» Text to read

YouTube's Deep Neural Network (RecSys 2016) was foundational—perhaps the most influential industrial recommendation paper. It revealed how YouTube serves billions of recommendations daily with sub-100ms latency.

The core problem YouTube faced:

YouTube has over 800 million videos and 2 billion logged-in users monthly. Scoring every video for every user is computationally impossible (10^15+ operations). The solution: a two-stage funnel architecture.

Code

Stage 1: CANDIDATE GENERATION (what we call "retrieval")
─────────────────────────────────────────────────────────
800M videos → Neural network → ~1000 candidates
Goal: High recall (don't miss relevant videos)
Latency budget: ~10ms

Stage 2: RANKING (what we call "scoring")
─────────────────────────────────────────────────────────
1000 candidates → Complex model → ~50 ranked videos
Goal: High precision (order correctly)
Latency budget: ~50ms

The candidate generation model (what this code implements):

The key insight is treating recommendation as an extreme multiclass classification problem. Given the user's context (watch history, search history, demographics), predict which video they'll watch next—out of millions of classes.

Input features for the user tower:

Watch history: The user's last N watched videos. Instead of using a complex sequence model, YouTube simply averages the embeddings of watched videos. This works surprisingly well and is fast.
Search history: Similarly averaged embeddings of search queries (tokenized and embedded).
Demographics: Age bucket, gender, geographic region.
Context features: Time since last watch (crucial for freshness), device type.

The "example age" trick:

YouTube discovered that neural networks learn to predict popular videos because they appear more often in training data. To counteract this freshness bias, they include the video's age (time since upload) as a feature during training. At serving time, they set this to zero—telling the model "assume all videos were just uploaded"—which dramatically improved recommendation freshness.

Training with negative sampling:

With millions of classes, computing the full softmax is impossible. YouTube uses sampled softmax: for each positive example, sample a few thousand negative classes from the video corpus (weighted by popularity). The learned embedding space places similar users and items close together.

Why average pooling works:

Averaging embeddings loses order information but captures "interest topics." A user who watched [sports, sports, cooking] ends up in a similar embedding region to another sports+cooking fan. For coarse-grained retrieval, this is sufficient—ranking handles fine-grained preferences.

Python

class YouTubeDNN(nn.Module):
    """
    YouTube's Deep Neural Network for Recommendations.

    User tower:
    - Watch history (average of video embeddings)
    - Search history
    - Demographics
    - Context (time, device)

    Item tower:
    - Video embeddings
    """

    def __init__(
        self,
        num_videos: int,
        embedding_dim: int = 256,
        hidden_dims: list[int] = [1024, 512, 256],
    ):
        super().__init__()

        # Video embeddings (shared between history and candidates)
        self.video_embedding = nn.Embedding(num_videos, embedding_dim)

        # User tower
        user_input_dim = embedding_dim * 2 + 32  # History + search + demographics
        layers = [nn.Linear(user_input_dim, hidden_dims[0]), nn.ReLU()]
        for i in range(len(hidden_dims) - 1):
            layers.extend([nn.Linear(hidden_dims[i], hidden_dims[i + 1]), nn.ReLU()])

» Data entries
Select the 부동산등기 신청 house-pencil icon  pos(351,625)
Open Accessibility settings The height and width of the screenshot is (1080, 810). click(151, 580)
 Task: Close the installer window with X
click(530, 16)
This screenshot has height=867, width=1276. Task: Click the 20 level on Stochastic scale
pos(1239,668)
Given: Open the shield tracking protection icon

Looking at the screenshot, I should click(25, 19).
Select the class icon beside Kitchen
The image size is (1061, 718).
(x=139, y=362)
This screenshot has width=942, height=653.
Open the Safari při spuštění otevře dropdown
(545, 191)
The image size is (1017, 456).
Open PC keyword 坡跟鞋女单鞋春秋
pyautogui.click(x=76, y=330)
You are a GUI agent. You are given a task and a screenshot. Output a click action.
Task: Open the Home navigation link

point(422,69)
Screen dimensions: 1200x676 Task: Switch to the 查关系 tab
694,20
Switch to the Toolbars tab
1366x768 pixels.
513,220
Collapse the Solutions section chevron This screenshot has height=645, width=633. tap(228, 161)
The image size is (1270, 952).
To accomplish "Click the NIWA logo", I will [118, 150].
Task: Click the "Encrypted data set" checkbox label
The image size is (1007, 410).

» Stated goal 1
From the passage on YouTube's recommendation network above, extract the portion starting at "Averaging embeddings loses" and ending at "Network for Recommendations.".
» Stated goal 2
Render this sentence from the passage on YouTube's recommendation network in Spanish: "With millions of classes, computing the full softmax is impossible."

» Answer 1
Averaging embeddings loses order information but captures "interest topics." A user who watched [sports, sports, cooking] ends up in a similar embedding region to another sports+cooking fan. For coarse-grained retrieval, this is sufficient—ranking handles fine-grained preferences.

Python

class YouTubeDNN(nn.Module):
    """
    YouTube's Deep Neural Network for Recommendations.

» Answer 2
Con millones de clases, calcular el softmax completo es imposible.